En réponse à la question de l'Express, à savoir si l'entrée d'un certain nombre de membres importants de l'OCI dans le Parti socialiste (PS) en 1986 avait conduit à une rupture politique avec Jospin, Lambert ne répondit que de façon évasive: «Jospin est parti, après un débat. Son choix est son choix. J'ai l'intention de m'expliquer ultérieurement sur cette période». La remarque qui s'ensuivit, à savoir que Lambert n'avait combattu politiquement Jospin qu'à partir de 1988, fut indirectement confirmée quand il dénonça le bilan de Jospin en tant que ministre de l'Education nationale.

Le premier ministre français aurait donc passé plus de vingt années au sein de l'OCI et travaillé plus de quinze années en tant que militant de l'OCI au sein du Parti socialiste, dont treize années comme responsable national et cinq comme premier secrétaire.

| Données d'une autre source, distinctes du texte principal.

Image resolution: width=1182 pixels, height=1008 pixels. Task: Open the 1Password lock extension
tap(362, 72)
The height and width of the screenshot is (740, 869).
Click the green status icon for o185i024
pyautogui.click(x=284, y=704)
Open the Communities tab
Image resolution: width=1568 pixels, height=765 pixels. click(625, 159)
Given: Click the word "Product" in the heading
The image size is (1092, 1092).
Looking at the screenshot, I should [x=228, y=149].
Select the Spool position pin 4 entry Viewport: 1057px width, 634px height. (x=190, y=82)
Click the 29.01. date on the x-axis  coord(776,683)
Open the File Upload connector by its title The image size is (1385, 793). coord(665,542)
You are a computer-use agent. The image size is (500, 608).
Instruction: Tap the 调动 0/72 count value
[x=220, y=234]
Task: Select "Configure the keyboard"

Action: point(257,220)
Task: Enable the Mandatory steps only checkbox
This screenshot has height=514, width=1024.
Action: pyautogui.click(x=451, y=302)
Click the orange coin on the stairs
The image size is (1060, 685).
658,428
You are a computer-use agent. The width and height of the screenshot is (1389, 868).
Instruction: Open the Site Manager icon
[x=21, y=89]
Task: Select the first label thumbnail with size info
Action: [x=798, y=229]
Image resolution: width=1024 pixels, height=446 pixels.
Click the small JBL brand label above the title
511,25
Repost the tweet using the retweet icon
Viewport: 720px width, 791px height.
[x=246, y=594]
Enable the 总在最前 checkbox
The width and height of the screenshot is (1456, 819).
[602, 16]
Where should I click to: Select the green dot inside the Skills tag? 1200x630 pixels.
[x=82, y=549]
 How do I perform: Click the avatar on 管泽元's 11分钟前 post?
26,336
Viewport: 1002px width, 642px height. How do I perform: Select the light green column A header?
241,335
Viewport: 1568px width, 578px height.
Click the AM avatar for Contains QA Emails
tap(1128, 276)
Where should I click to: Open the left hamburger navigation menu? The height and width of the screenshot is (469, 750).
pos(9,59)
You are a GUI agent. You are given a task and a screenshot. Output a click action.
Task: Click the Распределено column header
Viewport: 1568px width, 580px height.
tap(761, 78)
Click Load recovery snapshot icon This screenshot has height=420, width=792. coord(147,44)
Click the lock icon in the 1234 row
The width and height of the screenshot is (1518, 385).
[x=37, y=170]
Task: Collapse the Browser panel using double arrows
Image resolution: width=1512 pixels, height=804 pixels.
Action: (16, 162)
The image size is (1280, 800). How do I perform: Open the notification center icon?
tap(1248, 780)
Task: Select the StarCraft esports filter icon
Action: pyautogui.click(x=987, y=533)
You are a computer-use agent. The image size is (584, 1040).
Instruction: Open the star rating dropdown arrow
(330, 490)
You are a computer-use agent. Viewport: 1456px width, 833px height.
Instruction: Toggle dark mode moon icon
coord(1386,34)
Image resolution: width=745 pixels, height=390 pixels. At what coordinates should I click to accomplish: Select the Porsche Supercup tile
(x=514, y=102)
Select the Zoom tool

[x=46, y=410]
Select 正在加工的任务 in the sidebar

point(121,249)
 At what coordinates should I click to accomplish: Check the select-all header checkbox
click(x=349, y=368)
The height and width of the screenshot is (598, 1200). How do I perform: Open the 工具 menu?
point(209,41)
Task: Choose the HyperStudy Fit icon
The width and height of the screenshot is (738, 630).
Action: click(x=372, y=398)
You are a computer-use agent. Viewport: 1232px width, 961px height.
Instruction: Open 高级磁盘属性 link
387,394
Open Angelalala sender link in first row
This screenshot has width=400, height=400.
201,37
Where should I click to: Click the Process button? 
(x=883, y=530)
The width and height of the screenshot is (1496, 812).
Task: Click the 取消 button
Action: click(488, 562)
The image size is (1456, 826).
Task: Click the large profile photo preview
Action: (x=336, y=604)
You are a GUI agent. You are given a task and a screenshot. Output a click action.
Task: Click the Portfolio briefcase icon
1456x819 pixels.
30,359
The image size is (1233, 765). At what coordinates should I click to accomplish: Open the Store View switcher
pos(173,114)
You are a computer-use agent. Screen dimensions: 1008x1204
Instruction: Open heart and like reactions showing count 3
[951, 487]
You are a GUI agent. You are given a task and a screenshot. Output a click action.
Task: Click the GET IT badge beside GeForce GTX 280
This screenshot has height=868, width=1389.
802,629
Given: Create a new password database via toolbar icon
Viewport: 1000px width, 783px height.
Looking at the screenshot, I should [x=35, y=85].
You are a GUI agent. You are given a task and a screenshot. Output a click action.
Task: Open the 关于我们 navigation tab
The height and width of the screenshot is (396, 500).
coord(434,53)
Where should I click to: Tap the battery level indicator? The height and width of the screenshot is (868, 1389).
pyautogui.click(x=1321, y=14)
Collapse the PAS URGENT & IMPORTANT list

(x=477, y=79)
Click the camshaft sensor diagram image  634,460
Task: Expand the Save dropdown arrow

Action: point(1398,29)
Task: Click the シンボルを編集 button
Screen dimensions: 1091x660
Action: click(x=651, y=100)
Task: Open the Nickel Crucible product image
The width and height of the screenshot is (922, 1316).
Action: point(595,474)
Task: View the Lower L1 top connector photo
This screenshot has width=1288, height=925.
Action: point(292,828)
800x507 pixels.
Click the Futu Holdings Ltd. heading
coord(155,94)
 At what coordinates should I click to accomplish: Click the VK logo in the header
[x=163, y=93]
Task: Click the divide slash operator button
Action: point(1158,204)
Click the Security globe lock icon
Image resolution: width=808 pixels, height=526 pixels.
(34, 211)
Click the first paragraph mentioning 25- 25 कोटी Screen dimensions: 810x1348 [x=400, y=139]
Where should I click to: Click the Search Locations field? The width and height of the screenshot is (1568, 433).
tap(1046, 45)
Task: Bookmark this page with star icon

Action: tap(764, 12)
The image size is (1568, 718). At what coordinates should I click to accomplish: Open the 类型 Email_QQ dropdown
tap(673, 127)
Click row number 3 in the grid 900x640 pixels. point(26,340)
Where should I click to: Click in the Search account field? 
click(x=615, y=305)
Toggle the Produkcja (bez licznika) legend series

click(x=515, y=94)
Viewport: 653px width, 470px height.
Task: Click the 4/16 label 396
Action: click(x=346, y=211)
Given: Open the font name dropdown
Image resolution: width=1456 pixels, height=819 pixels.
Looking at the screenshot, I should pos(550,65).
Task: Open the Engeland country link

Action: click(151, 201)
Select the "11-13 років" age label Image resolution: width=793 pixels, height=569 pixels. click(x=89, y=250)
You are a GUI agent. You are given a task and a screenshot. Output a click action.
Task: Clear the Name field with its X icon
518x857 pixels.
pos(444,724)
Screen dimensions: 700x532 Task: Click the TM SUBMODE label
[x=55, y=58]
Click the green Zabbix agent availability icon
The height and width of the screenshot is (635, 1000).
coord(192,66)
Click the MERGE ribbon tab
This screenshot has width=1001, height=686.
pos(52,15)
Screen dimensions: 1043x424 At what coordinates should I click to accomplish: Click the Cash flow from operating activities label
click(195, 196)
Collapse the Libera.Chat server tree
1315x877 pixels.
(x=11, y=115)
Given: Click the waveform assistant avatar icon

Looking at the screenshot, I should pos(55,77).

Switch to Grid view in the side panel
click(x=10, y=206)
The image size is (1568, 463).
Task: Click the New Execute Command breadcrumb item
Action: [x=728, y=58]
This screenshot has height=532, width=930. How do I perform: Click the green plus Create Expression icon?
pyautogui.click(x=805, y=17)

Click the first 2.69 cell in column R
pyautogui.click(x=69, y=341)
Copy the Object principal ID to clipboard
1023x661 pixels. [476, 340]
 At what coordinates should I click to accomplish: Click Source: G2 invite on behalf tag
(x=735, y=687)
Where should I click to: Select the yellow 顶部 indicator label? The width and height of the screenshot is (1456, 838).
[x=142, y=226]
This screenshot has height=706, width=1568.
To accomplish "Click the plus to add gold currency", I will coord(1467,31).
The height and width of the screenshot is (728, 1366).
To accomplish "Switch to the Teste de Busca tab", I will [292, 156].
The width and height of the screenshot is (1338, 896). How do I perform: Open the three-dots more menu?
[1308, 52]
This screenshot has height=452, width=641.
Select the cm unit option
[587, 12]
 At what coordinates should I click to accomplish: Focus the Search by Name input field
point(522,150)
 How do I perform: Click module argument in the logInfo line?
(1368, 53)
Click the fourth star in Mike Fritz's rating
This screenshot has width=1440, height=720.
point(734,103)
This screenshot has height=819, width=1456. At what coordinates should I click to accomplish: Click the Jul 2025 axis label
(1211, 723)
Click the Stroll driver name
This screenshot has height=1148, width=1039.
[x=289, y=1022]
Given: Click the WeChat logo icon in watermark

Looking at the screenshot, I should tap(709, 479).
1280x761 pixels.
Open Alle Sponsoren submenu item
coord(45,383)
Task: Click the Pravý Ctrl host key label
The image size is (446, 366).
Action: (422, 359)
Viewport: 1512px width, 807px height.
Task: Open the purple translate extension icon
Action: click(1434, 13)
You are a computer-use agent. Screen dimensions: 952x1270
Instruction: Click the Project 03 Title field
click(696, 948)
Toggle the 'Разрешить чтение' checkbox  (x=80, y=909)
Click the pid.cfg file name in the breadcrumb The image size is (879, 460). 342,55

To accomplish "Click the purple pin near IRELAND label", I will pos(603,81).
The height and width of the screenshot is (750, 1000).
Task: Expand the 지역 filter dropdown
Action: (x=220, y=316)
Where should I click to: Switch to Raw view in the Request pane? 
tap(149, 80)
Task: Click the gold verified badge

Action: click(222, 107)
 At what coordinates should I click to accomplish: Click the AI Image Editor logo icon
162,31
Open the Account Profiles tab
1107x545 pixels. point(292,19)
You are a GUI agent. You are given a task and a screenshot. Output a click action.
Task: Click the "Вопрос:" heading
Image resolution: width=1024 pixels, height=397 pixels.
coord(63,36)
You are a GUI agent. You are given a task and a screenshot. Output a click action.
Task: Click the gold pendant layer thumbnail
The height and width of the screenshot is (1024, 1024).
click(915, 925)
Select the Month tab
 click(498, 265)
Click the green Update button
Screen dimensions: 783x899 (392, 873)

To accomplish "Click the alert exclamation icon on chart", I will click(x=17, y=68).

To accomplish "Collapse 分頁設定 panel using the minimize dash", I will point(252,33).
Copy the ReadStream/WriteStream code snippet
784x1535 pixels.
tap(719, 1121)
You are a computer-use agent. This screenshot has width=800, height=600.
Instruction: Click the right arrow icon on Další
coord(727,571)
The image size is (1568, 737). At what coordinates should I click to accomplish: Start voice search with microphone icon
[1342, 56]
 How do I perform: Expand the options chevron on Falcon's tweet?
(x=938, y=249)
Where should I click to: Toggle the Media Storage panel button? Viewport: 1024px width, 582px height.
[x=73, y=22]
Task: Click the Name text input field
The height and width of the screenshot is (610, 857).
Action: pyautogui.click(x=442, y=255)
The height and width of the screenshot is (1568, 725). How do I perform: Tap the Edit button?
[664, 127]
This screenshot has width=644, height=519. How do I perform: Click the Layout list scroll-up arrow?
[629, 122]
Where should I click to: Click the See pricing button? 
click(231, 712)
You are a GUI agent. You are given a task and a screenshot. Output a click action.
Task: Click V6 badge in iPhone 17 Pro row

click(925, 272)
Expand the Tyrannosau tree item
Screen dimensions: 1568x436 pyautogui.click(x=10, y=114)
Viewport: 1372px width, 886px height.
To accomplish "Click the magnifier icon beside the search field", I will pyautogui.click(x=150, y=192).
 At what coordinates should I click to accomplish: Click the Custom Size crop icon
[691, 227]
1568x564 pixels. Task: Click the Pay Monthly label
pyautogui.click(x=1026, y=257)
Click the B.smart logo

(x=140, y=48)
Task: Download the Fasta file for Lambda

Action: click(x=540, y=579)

Comme il avait déjà été révélé l'été dernier lors d'une interview avec Boris Fraenkel, le guide politique de Jospin en son temps, Jospin avait adhéré à l'OCI en 1964 et avait rejoint le Parti socialiste en 1971, peu après sa fondation.

Dans une autre interview, le 5 novembre, Lambert avait déclaré au micro de LCI que Jospin avait rejoint l'organisation de François Mitterrand avec son soutien «en 1971-1972, comme d'autres. Il est entré dans le Parti socialiste avec mon accord. Il était un militant comme un autre qui faisait un travail».

Lambert refusa toutefois de qualifier Jospin de «taupe». «Je ne pense pas que Jospin ait été une taupe au PS; il y est entré pour une politique déterminée, résumée par François Mitterrand, celle de la rupture avec le capitalisme. Ils ont fait autre chose. C'est leur problème, pas le mien.»

Lambert confirme ainsi l'analyse que le World Socialist Web Site avait déjà faite dans un article précédent sur le passé de Jospin: qu'en 1971 l'OCI «poursuivait une ligne politique qui n'avait plus rien en commun avec les idées de Trotsky, mais qui s'accordait parfaitement avec les objectifs de François Mitterrand.»

Lambert, âgé à présent de 81 ans, avait longtemps été considéré comme le mentor de personnes qui, par la suite, allaient faire carrière au sein du Parti socialiste. Nombre des collaborateurs les plus proches de Jospin sont issus de l'OCI, entre autres, le numéro deux du parti Jean-Christophe Cambadélis. Lambert entretenait également d'étroits liens personnels avec la direction du syndicat de droite Force ouvrière - issu d'une scission du syndicat CGT à forte dominance stalinienne - dans lequel il occupait un poste de fonctionnaire permanent.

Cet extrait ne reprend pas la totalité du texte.